Now that some of the D&D online community have gotten their hands on Spelljammer: Adventures in Space, we've got a sense of some of the racial traits for the six new playable races in the set. Revisions have been made from their Unearthed Arcana, Travelers of the Multiverse versions. While I'm very glad to see the Giff look a lot better now (including a racial proficiency with firearms,) the Hadozee actually have the most mind-mending and potentially broken change.
As a Hadozee, which are humanoid monkeys with large membranes they can deploy like a flying squirrel, you get a climbing speed equal to your walking speed, and furthermore, when you fall, you can unfurl your membranes to slow your descent.
This has two benefits. The obvious one is that you can use a reaction to avoid taking any falling damage from any height (though, given Spelljammer, I might rule that only works if there's air to slow you). However, it also lets you move five horizontal feet for every vertical foot you descend.
At no cost to your movement.
That right there is what makes Hadozee by far the most mobile race in the game - assuming there are vertical surfaces or platforms to jump from.
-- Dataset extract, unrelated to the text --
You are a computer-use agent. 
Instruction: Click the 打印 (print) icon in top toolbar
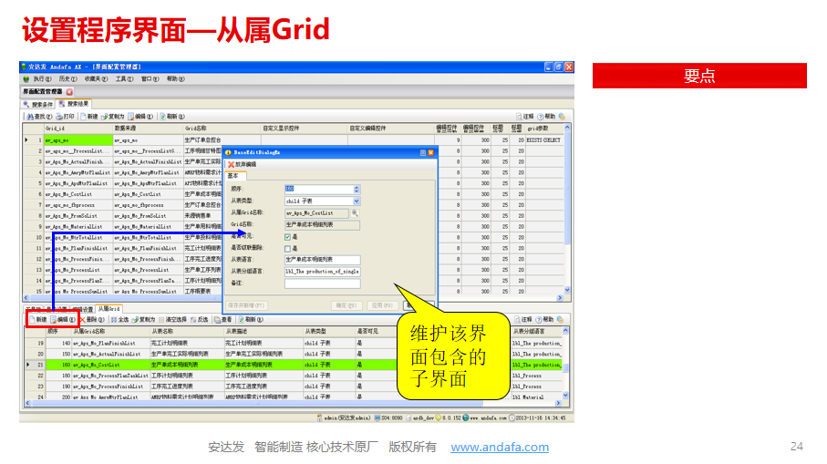click(x=59, y=117)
I will say, I got this from a YouTube video from Nerd Immersion, and there's a part of me that wonders if the ratio is flipped - that you only get one foot horizontal for each five feet vertical. But I suspect that it is what I previously thought.
What this means, then, is that with your 30 ft. movement speed - which also gives you 30 feet of climbing speed (and more if your speed is boosted) you can climb up a wall 30 feet up, push off, and glide 150 feet.
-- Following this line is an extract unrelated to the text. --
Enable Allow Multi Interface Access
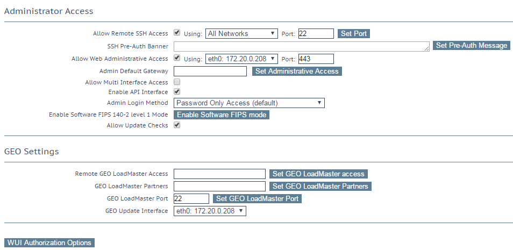Screen dimensions: 513x250 click(177, 82)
Yes, that means you could cover a distance that would take most characters three turns to make, two of which they spend dashing, and you'd get there in one and still have your action.
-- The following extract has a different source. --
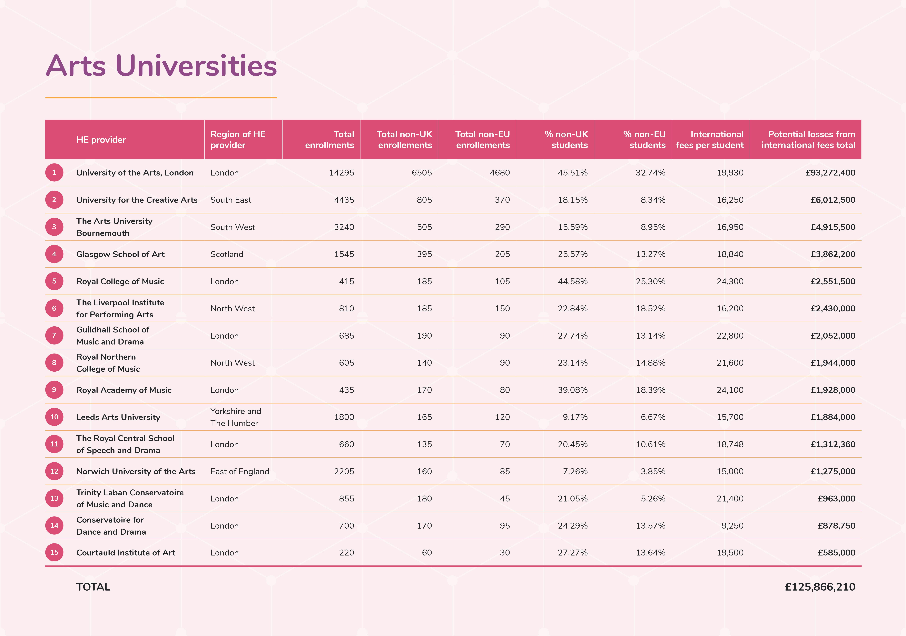Select 'Glasgow School of Art' name
The height and width of the screenshot is (636, 906).
click(x=120, y=254)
The thing that's utterly bonkers about this is that, because it doesn't cost any of your movement - which other forms of travel like long-jumping do - it means that, rules as written, as your height increases, your speed increases, because all that movement takes place within the 6 seconds of a single round.
In theory, from a high enough tower, a Hadozee could break the speed of light.
So... I suspect we might get some errata for this.